◆ Stated goal
Reproduce the lines below without any changes, starting at the line that contains "Task: Switch to the Data access tab" and ending at the line that contains "tap(791, 43)". Leave the pictures out of your answer.
+ + + + + + +
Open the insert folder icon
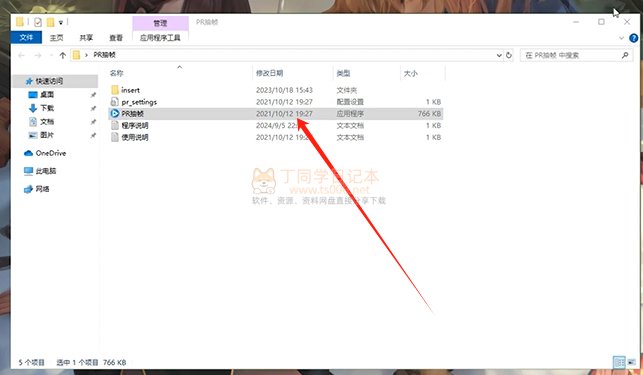 coord(115,90)
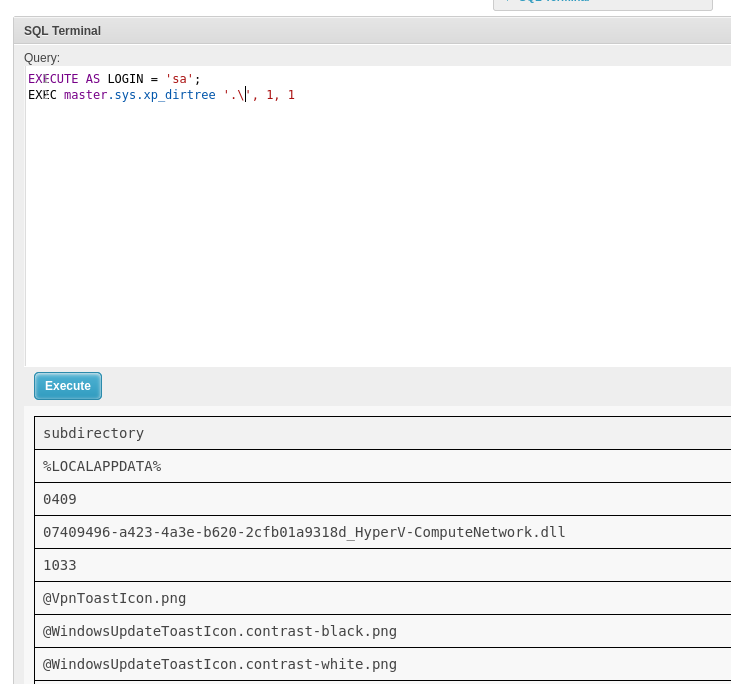This screenshot has width=731, height=684.
Task: Select the WindowsUpdateToastIcon.contrast-white.png row
Action: tap(220, 664)
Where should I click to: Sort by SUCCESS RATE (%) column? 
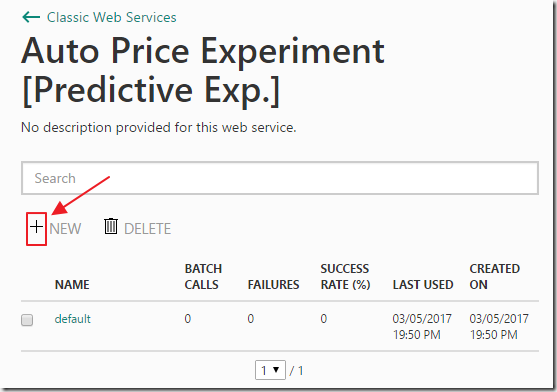[345, 277]
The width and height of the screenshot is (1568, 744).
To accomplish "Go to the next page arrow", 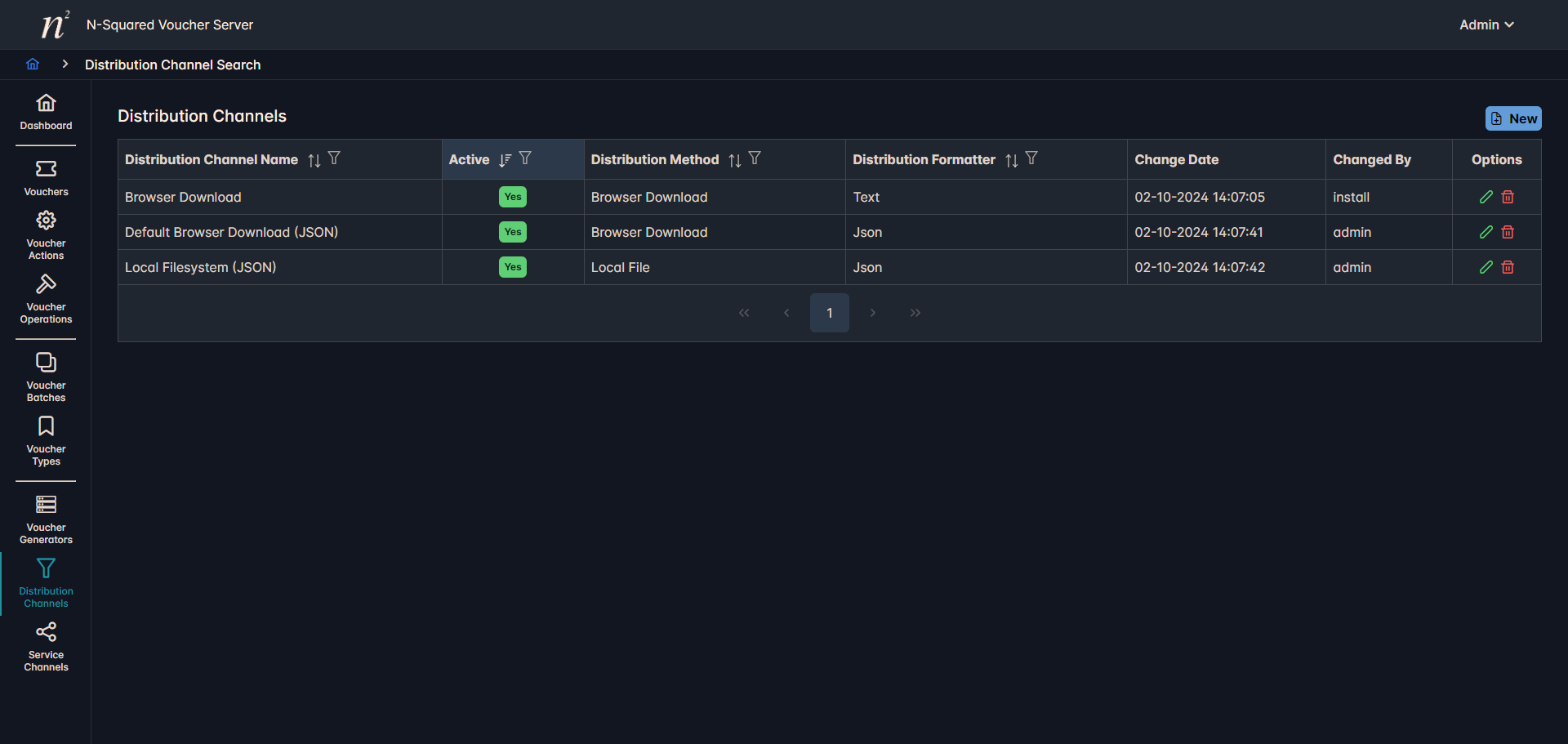I will click(x=872, y=313).
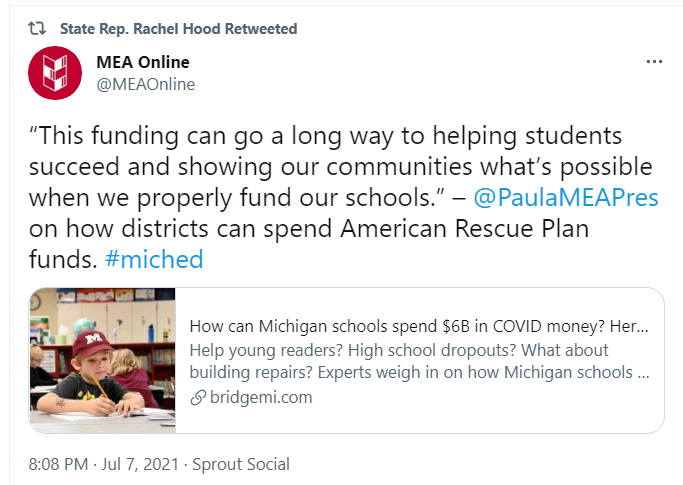Screen dimensions: 683x485
Task: Click the retweet arrows icon
Action: (37, 29)
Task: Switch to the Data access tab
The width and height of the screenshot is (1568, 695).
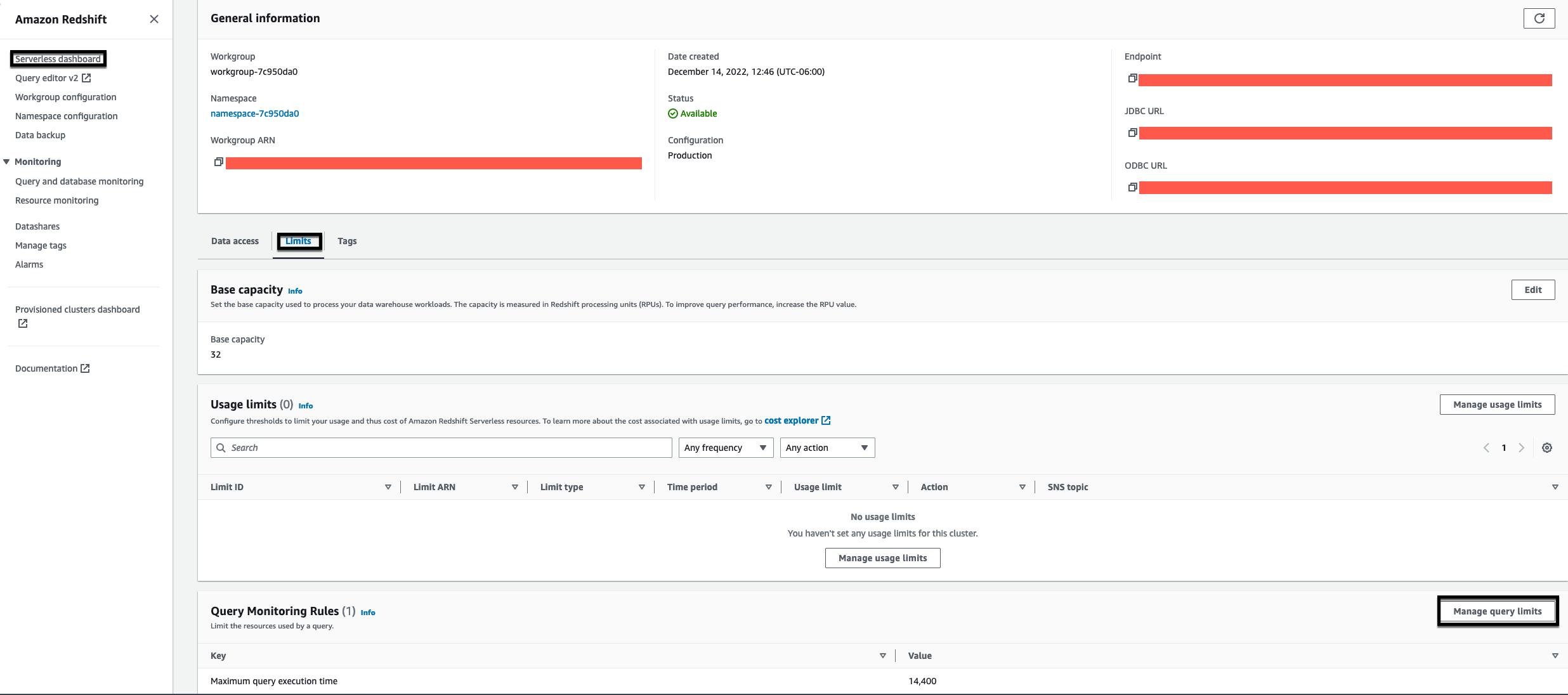Action: point(235,241)
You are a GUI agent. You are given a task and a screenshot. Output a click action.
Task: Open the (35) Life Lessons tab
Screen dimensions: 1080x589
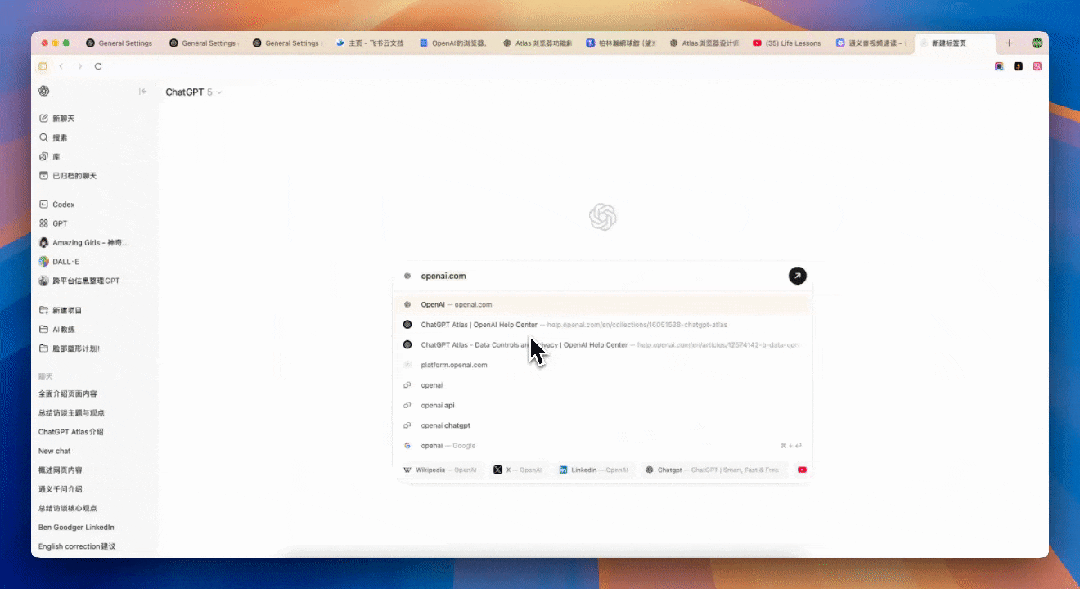tap(791, 43)

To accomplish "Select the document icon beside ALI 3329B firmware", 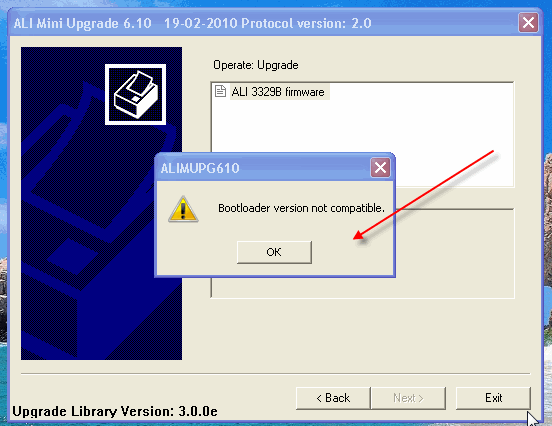I will 220,91.
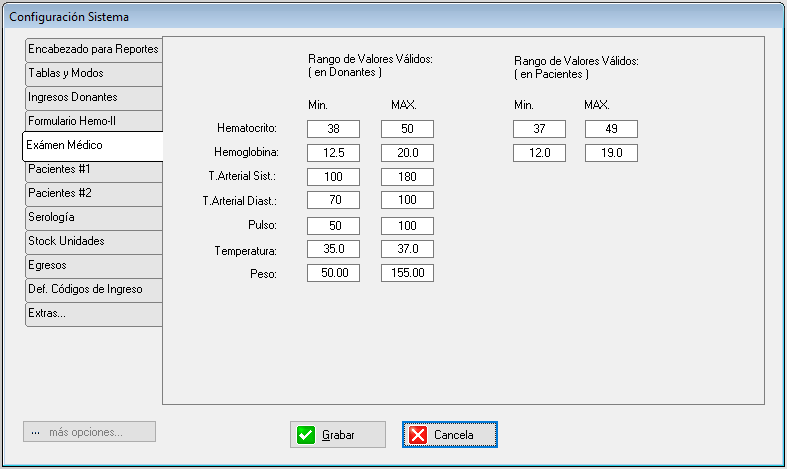Select the Extras... tab
Image resolution: width=787 pixels, height=469 pixels.
click(x=93, y=313)
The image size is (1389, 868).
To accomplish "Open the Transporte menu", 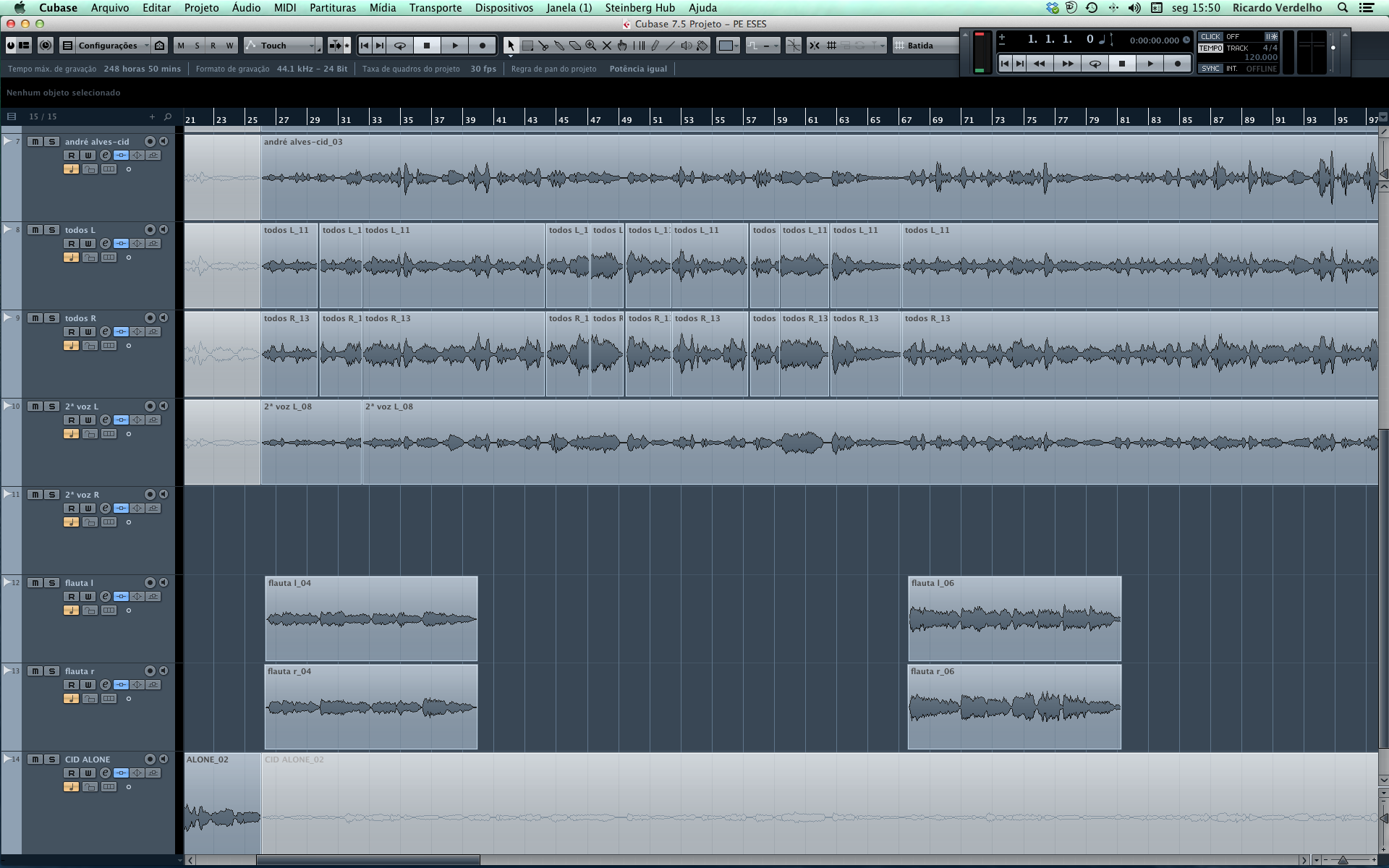I will 435,8.
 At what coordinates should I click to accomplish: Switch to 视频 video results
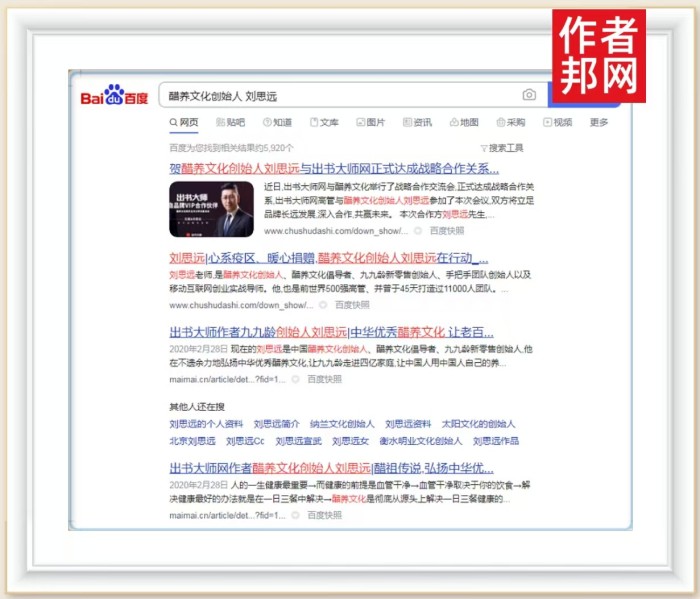[558, 123]
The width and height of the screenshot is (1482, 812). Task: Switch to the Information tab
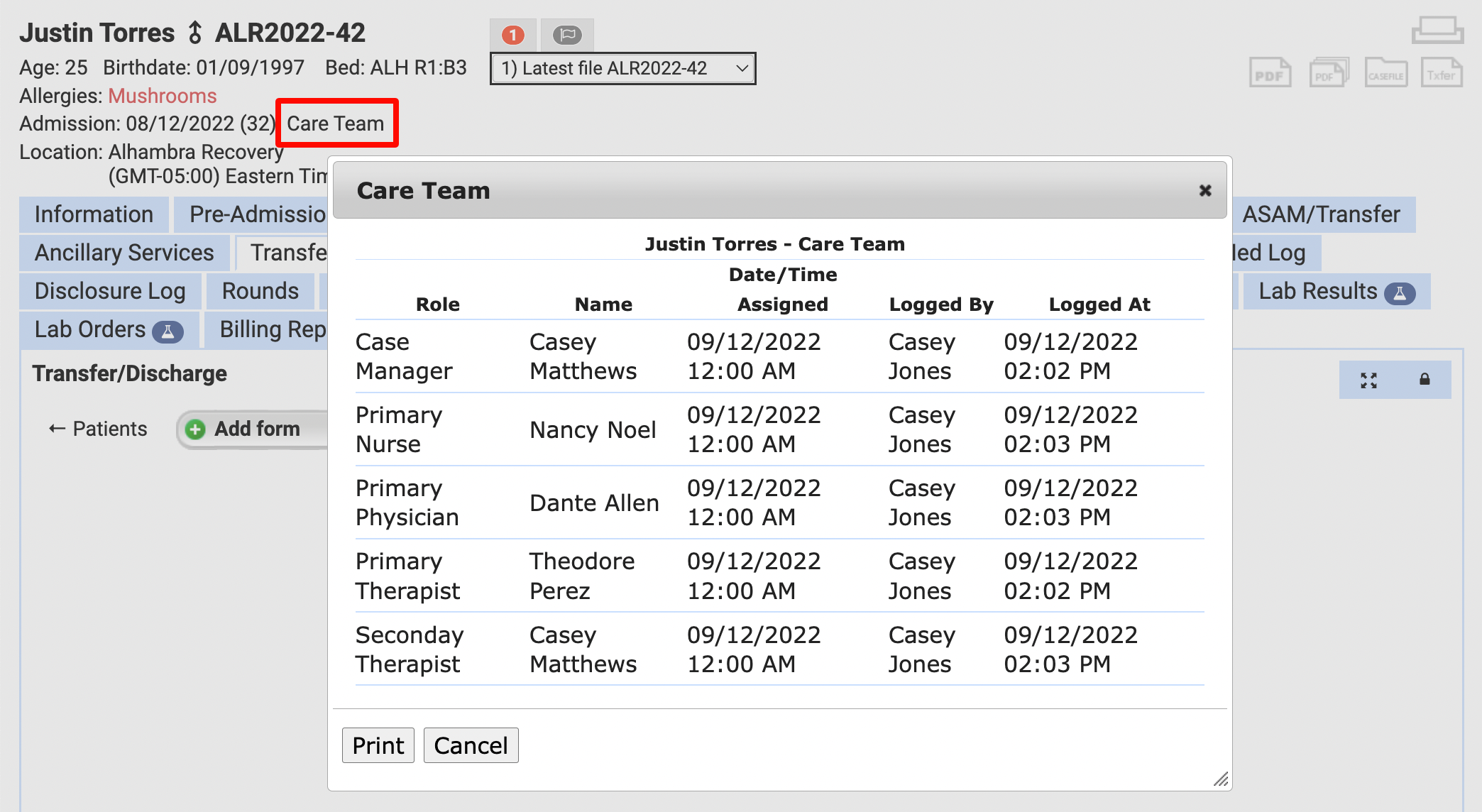pyautogui.click(x=94, y=214)
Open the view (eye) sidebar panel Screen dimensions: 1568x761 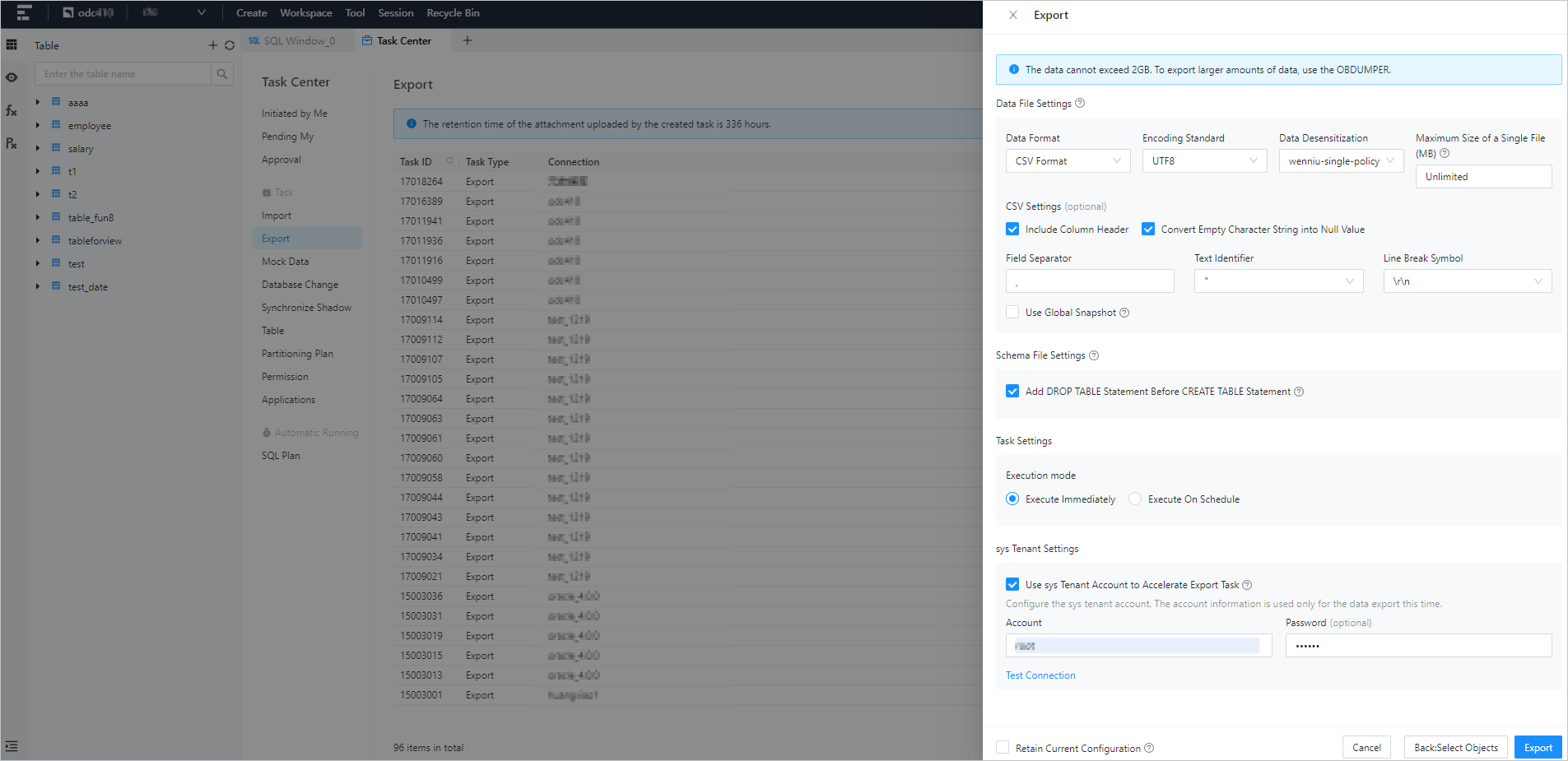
+ + + + + + +
◆ Final answer
Task: Switch to the Data access tab
The width and height of the screenshot is (1568, 695).
Action: point(235,241)
You are a GUI agent. You are given a task and a screenshot. Output a click action.
Task: Open the (35) Life Lessons tab
Screen dimensions: 1080x589
tap(791, 43)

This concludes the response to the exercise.